In this well-polished reflection on the value of a dollar, Sanctuary Theatre’s Performing Knowledge Project presents Elizabeth Bruce’s flash fiction collection-in-progress “50 Dollars.” A five-person cast explores nine short vignettes without any editing to the original text. The company’s inventive staging is a delight. However, without any changes to the work of fiction that serves as its base, the script can feel tedious and distracting at times. Tiny adaptations would greatly serve the piece as a whole. The short stories are great, but they remain great short stories rather than theater at its finest.

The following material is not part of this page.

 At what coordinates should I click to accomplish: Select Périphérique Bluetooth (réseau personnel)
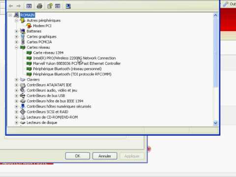pyautogui.click(x=67, y=69)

A Day in the Life of Miss Hiccup
After loving the short preview I saw of her last year, I was thrilled to see for my own eyes what all the fuss was about with Miss Hiccup. And this 2012 festival success did not disappoint in year #2. Beloved Japanese clown Yanomi is an endearing, exciting presence on a mostly bare stage. When she invites us to experience a typical day with her, she offers up a world of fantasy, fun, and surprise. To do that is to succeed already, but Miss Hiccup goes further: she takes the audience on an unexpected emotional journey that feels at once breathtaking, heartbreaking, hopeful, and hilarious. This was my last show at Fringe this year, and also my favorite. I hope Yanomi will come back to DC soon, ideally with new tricks up her sleeve.